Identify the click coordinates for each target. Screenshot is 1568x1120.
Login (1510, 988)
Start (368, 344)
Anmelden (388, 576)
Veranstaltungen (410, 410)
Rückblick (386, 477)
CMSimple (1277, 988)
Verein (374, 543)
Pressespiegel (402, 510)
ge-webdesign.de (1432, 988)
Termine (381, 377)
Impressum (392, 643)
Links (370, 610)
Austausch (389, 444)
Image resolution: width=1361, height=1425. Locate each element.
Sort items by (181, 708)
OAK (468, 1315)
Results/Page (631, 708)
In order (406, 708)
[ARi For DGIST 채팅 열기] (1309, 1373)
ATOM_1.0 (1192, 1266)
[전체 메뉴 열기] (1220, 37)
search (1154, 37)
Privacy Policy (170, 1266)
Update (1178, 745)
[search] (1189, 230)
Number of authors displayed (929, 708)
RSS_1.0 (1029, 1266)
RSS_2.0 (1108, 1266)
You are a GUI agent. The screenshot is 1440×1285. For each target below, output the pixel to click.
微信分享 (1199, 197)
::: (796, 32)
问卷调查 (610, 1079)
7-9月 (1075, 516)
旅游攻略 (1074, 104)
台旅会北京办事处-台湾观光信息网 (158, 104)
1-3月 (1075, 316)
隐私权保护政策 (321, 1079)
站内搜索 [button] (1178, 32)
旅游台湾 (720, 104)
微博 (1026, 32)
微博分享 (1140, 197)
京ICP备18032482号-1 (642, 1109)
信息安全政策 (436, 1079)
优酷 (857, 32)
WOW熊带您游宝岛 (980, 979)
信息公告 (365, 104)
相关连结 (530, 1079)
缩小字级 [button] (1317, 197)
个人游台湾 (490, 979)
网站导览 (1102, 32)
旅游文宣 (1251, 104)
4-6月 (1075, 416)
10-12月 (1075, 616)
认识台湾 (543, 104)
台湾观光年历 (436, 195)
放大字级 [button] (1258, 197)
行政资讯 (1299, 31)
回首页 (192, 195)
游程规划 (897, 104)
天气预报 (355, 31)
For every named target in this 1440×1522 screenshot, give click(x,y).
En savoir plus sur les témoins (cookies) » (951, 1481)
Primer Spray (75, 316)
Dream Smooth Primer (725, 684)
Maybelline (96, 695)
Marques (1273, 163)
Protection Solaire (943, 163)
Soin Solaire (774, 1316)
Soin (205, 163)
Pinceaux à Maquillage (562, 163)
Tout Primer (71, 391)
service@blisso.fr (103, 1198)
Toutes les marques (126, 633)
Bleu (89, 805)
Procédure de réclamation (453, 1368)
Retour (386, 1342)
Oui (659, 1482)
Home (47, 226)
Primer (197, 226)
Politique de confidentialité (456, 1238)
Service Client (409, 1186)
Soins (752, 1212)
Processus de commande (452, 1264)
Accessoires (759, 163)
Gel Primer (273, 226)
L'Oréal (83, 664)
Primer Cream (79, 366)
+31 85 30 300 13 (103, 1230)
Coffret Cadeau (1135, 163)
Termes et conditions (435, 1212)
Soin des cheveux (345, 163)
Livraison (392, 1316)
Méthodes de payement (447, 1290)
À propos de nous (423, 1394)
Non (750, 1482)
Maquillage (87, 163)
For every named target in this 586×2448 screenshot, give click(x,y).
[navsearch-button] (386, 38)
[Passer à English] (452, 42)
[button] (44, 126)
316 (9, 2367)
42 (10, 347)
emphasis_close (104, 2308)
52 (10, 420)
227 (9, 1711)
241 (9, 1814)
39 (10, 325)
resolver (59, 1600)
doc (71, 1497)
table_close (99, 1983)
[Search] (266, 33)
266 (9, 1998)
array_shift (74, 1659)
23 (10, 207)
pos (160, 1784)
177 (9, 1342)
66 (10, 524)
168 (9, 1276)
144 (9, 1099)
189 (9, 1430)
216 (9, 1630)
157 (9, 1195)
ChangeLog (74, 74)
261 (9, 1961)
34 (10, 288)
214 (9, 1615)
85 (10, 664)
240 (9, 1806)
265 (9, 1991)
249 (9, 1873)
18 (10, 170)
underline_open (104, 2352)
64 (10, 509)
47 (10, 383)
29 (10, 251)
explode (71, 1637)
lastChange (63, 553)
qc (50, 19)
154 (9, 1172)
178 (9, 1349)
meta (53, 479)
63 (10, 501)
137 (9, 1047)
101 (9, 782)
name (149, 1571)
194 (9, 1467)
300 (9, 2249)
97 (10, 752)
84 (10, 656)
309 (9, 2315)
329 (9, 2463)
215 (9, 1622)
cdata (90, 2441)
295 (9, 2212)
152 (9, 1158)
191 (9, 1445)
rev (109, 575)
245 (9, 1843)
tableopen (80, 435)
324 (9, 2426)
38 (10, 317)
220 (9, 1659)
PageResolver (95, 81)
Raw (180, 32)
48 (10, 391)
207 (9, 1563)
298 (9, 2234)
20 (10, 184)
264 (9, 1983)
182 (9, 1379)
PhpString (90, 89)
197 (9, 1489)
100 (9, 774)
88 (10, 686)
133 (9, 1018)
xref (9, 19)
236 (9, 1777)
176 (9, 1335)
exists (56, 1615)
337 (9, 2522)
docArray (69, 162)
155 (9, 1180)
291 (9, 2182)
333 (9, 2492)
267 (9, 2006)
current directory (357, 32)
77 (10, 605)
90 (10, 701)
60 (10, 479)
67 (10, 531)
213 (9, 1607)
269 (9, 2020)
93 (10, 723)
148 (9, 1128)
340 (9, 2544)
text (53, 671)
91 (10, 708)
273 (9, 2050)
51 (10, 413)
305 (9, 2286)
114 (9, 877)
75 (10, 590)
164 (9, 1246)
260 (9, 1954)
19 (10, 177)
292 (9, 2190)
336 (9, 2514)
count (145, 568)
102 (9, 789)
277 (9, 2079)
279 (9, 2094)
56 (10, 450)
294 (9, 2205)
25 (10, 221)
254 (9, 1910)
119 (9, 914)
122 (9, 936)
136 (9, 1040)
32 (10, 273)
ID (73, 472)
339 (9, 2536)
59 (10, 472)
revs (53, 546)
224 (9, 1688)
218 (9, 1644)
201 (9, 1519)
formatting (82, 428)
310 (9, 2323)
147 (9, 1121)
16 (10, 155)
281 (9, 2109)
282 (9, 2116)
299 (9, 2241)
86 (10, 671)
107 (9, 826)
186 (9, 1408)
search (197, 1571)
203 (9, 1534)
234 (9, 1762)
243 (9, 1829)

- WRITTEN REQUEST -
Copy all of the items above verbatim.

- EXERCISE SOLUTION -
Identify the click coordinates for each target. Screenshot is 1568x1120.
Login (1510, 988)
Start (368, 344)
Anmelden (388, 576)
Veranstaltungen (410, 410)
Rückblick (386, 477)
CMSimple (1277, 988)
Verein (374, 543)
Pressespiegel (402, 510)
ge-webdesign.de (1432, 988)
Termine (381, 377)
Impressum (392, 643)
Links (370, 610)
Austausch (389, 444)
Image resolution: width=1361, height=1425. Locate each element.
Sort items by (181, 708)
OAK (468, 1315)
Results/Page (631, 708)
In order (406, 708)
[ARi For DGIST 채팅 열기] (1309, 1373)
ATOM_1.0 (1192, 1266)
[전체 메뉴 열기] (1220, 37)
search (1154, 37)
Privacy Policy (170, 1266)
Update (1178, 745)
[search] (1189, 230)
Number of authors displayed (929, 708)
RSS_1.0 (1029, 1266)
RSS_2.0 (1108, 1266)
You are a GUI agent. The screenshot is 1440×1285. For each target below, output the pixel to click.
微信分享 (1199, 197)
::: (796, 32)
问卷调查 (610, 1079)
7-9月 (1075, 516)
旅游攻略 (1074, 104)
台旅会北京办事处-台湾观光信息网 (158, 104)
1-3月 (1075, 316)
隐私权保护政策 (321, 1079)
站内搜索 [button] (1178, 32)
旅游台湾 (720, 104)
微博 (1026, 32)
微博分享 (1140, 197)
京ICP备18032482号-1 (642, 1109)
信息安全政策 (436, 1079)
优酷 (857, 32)
WOW熊带您游宝岛 (980, 979)
信息公告 (365, 104)
相关连结 (530, 1079)
缩小字级 [button] (1317, 197)
个人游台湾 (490, 979)
网站导览 (1102, 32)
旅游文宣 (1251, 104)
4-6月 (1075, 416)
10-12月 (1075, 616)
认识台湾 (543, 104)
台湾观光年历 (436, 195)
放大字级 [button] (1258, 197)
行政资讯 (1299, 31)
回首页 (192, 195)
游程规划 (897, 104)
天气预报 (355, 31)
For every named target in this 1440×1522 screenshot, give click(x,y).
En savoir plus sur les témoins (cookies) » (951, 1481)
Primer Spray (75, 316)
Dream Smooth Primer (725, 684)
Maybelline (96, 695)
Marques (1273, 163)
Protection Solaire (943, 163)
Soin Solaire (774, 1316)
Soin (205, 163)
Pinceaux à Maquillage (562, 163)
Tout Primer (71, 391)
service@blisso.fr (103, 1198)
Toutes les marques (126, 633)
Bleu (89, 805)
Procédure de réclamation (453, 1368)
Retour (386, 1342)
Oui (659, 1482)
Home (47, 226)
Primer (197, 226)
Politique de confidentialité (456, 1238)
Service Client (409, 1186)
Soins (752, 1212)
Processus de commande (452, 1264)
Accessoires (759, 163)
Gel Primer (273, 226)
L'Oréal (83, 664)
Primer Cream (79, 366)
+31 85 30 300 13 (103, 1230)
Coffret Cadeau (1135, 163)
Termes et conditions (435, 1212)
Soin des cheveux (345, 163)
Livraison (392, 1316)
Méthodes de payement (447, 1290)
À propos de nous (423, 1394)
Non (750, 1482)
Maquillage (87, 163)
For every named target in this 586×2448 screenshot, give click(x,y).
[navsearch-button] (386, 38)
[Passer à English] (452, 42)
[button] (44, 126)
316 (9, 2367)
42 (10, 347)
emphasis_close (104, 2308)
52 (10, 420)
227 (9, 1711)
241 (9, 1814)
39 (10, 325)
resolver (59, 1600)
doc (71, 1497)
table_close (99, 1983)
[Search] (266, 33)
266 (9, 1998)
array_shift (74, 1659)
23 (10, 207)
pos (160, 1784)
177 (9, 1342)
66 (10, 524)
168 (9, 1276)
144 (9, 1099)
189 (9, 1430)
216 (9, 1630)
157 (9, 1195)
ChangeLog (74, 74)
261 (9, 1961)
34 (10, 288)
214 (9, 1615)
85 (10, 664)
240 (9, 1806)
265 (9, 1991)
249 (9, 1873)
18 (10, 170)
underline_open (104, 2352)
64 (10, 509)
47 (10, 383)
29 (10, 251)
explode (71, 1637)
lastChange (63, 553)
qc (50, 19)
154 (9, 1172)
178 (9, 1349)
meta (53, 479)
63 (10, 501)
137 (9, 1047)
101 (9, 782)
name (149, 1571)
194 (9, 1467)
300 (9, 2249)
97 (10, 752)
84 (10, 656)
309 (9, 2315)
329 (9, 2463)
215 (9, 1622)
cdata (90, 2441)
295 (9, 2212)
152 (9, 1158)
191 (9, 1445)
rev (109, 575)
245 (9, 1843)
tableopen (80, 435)
324 (9, 2426)
38 (10, 317)
220 (9, 1659)
PageResolver (95, 81)
Raw (180, 32)
48 (10, 391)
207 (9, 1563)
298 (9, 2234)
20 (10, 184)
264 (9, 1983)
182 (9, 1379)
PhpString (90, 89)
197 (9, 1489)
100 (9, 774)
88 (10, 686)
133 (9, 1018)
xref (9, 19)
236 (9, 1777)
176 (9, 1335)
exists (56, 1615)
337 (9, 2522)
docArray (69, 162)
155 (9, 1180)
291 (9, 2182)
333 (9, 2492)
267 (9, 2006)
current directory (357, 32)
77 (10, 605)
90 (10, 701)
60 (10, 479)
67 (10, 531)
213 (9, 1607)
269 (9, 2020)
93 (10, 723)
148 (9, 1128)
340 (9, 2544)
text (53, 671)
91 (10, 708)
273 (9, 2050)
51 (10, 413)
305 (9, 2286)
114 (9, 877)
75 (10, 590)
164 (9, 1246)
260 (9, 1954)
19 (10, 177)
292 (9, 2190)
336 (9, 2514)
count (145, 568)
102 (9, 789)
277 (9, 2079)
279 (9, 2094)
56 (10, 450)
294 (9, 2205)
25 (10, 221)
254 (9, 1910)
119 (9, 914)
122 (9, 936)
136 (9, 1040)
32 (10, 273)
ID (73, 472)
339 (9, 2536)
59 (10, 472)
revs (53, 546)
224 (9, 1688)
218 (9, 1644)
201 (9, 1519)
formatting (82, 428)
310 (9, 2323)
147 (9, 1121)
16 (10, 155)
281 (9, 2109)
282 (9, 2116)
299 (9, 2241)
86 (10, 671)
107 (9, 826)
186 (9, 1408)
search (197, 1571)
203 (9, 1534)
234 (9, 1762)
243 (9, 1829)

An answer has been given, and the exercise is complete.